| Exercise directions |
Reproduce every line of the listing below word for word, keeping each one unchanged.

Data items:
____________________
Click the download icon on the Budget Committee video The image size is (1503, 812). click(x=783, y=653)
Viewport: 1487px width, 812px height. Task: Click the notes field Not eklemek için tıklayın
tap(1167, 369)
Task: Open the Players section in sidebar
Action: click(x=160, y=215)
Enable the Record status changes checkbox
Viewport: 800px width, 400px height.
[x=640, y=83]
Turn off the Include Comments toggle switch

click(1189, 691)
____________________
| Solution for this exercise |
Click the download icon on the Budget Committee video The image size is (1503, 812). click(x=783, y=653)
Viewport: 1487px width, 812px height. Task: Click the notes field Not eklemek için tıklayın
tap(1167, 369)
Task: Open the Players section in sidebar
Action: click(x=160, y=215)
Enable the Record status changes checkbox
Viewport: 800px width, 400px height.
[x=640, y=83]
Turn off the Include Comments toggle switch

click(1189, 691)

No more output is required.